Being Real, Really

I was turned on to a blog post about a week ago that compelled me to expound on the idea of real, particularly or perhaps specifically because of my claim to be a realist, as the title of my blog would imply. The post, I Don’t Know What it Means to be Real was something I saw re-Tweeted I think by fellow blogger @hanolsy and I would urge you to click-through and follow her, her blog, AND of course @GunmetGeisha and her blog as well. Thanks again to GG for the inspiration!

How many times in a given day do you think you act on some impulse, or on some external motivator and portray yourself as something you’re not? I’m not necessarily talking about lying to someone (or even yourself!) or knowingly putting on a face for a situation that’s not how you usually consider yourself. I’m talking about those on-the-fly, unconscious moments of action and thought. You’d have to guess because we aren’t keeping lists (probably) of the things we do unconsciously every day.

I’d say there are plenty of times I say something out loud to myself or maybe DO something as I’m walking or driving that only I see or experience, things that don’t necessarily embody the person I believe me to be. But if those things are coming from our unconscious, don’t they really reflect who we are much more than anything we might take time to prepare for display?
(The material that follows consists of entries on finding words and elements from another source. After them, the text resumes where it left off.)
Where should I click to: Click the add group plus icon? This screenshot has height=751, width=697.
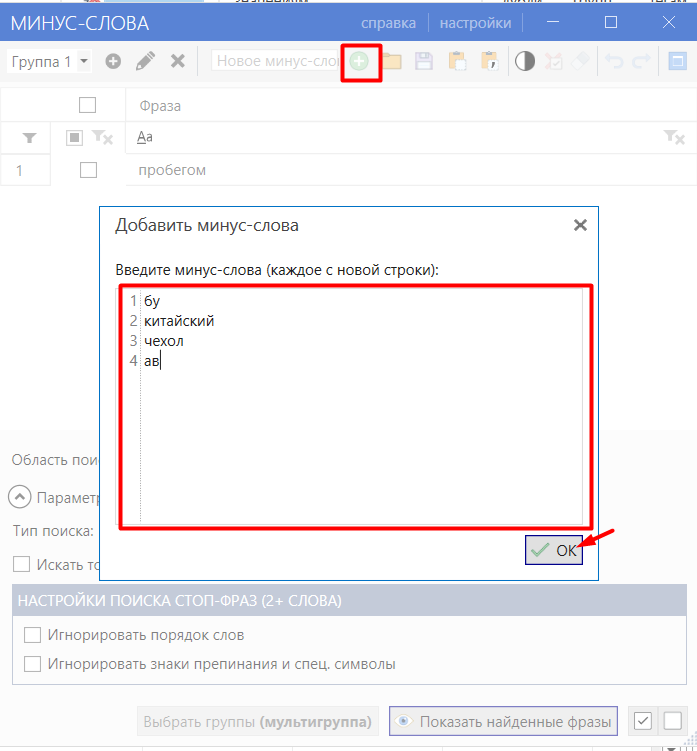tap(113, 61)
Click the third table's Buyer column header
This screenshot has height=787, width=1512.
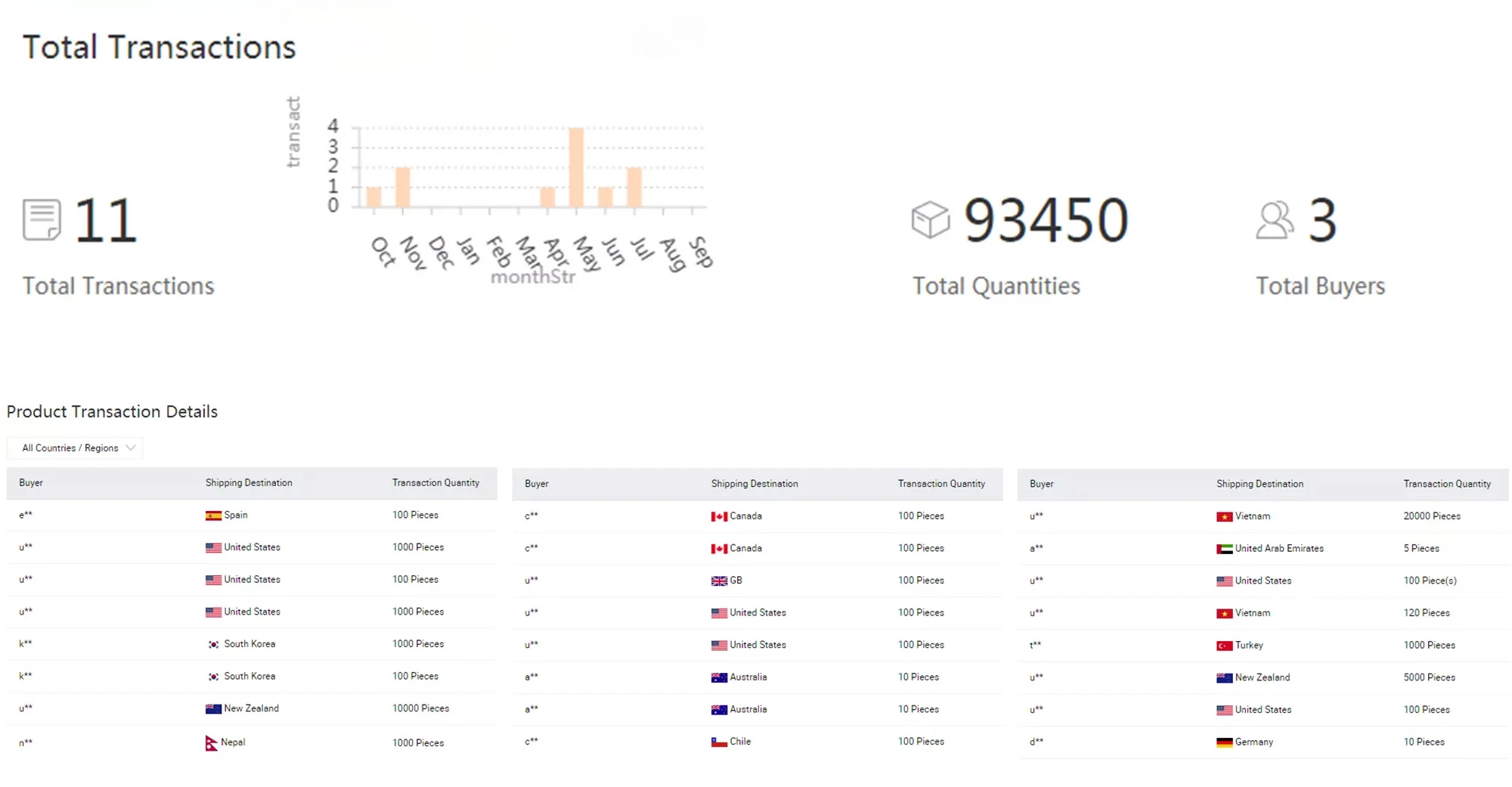point(1041,484)
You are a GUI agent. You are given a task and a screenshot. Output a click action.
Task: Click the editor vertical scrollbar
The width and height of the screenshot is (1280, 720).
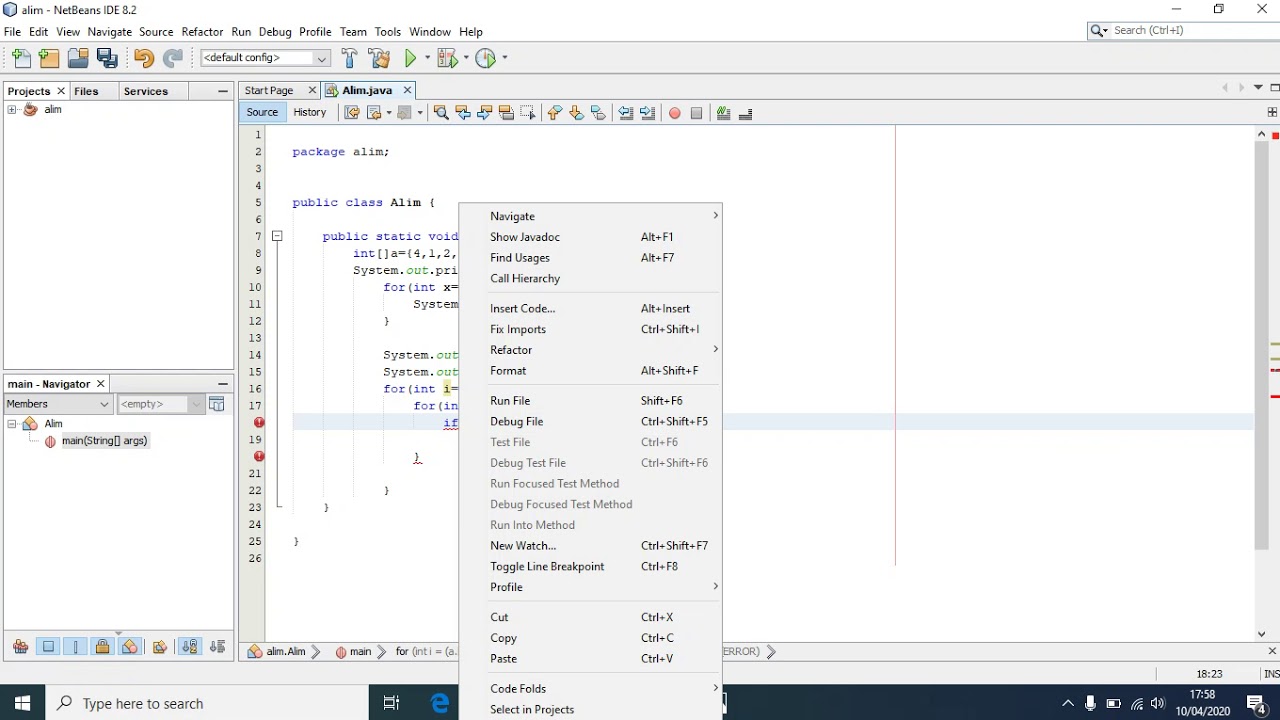(1261, 340)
Part of me hopes that’s not true. If it is, I’m probably not nearly as good a person as I think. all too often I allow my emotions to control what I think and say BUT it’s 99.9% of the time for my ears only. I suppose I have control enough not to share those things publicly and thus avoid whatever potentially unpleasant consequences they would otherwise carry. Maybe I’m over thinking it but in those moments it’s unlikely I’m thinking much at all.

Being real with people is pretty much how I try to live my life. I don’t want to give off the wrong vibe when I’m meeting a stranger, who does? At the same time, I don’t want to intentionally do something fake, be someone I’m not, specifically to impart the impression I agree with something or like something I don’t. But am I really controlling that? Is the REAL me saying what I intend to say or is it being filtered, unknowingly but necessarily by some part of my brain so that I don’t simultaneously light a match, flick it at the person I’m speaking to and squeeze a long stream of gasoline out of a bottle at the flame?

Not sure why that scenario was so easy to envision, maybe I should be concerned, but if it’s a real thought, should I want to suppress it? I suggest in the title of my blog that I’m a Realist specifically to combat the idea readers might develop, from their interpretation of my opinions, that I’m a Pessimist. I don’t think everything is bad or that everyone is bad, but if I’m seeing something In Real Life, can I really even know if it’s real or not?

This was far more existential than it seemed in my head before I put it here. I’m not trying to piggyback on the (conspiracy) theory that we actually live in The Matrix. I was spurred to wax theoretic on the subject by something interesting I read, which is where the majority of my musing comes from anyway. If I had too many original thoughts I’m afraid I might write a book or something. Ha.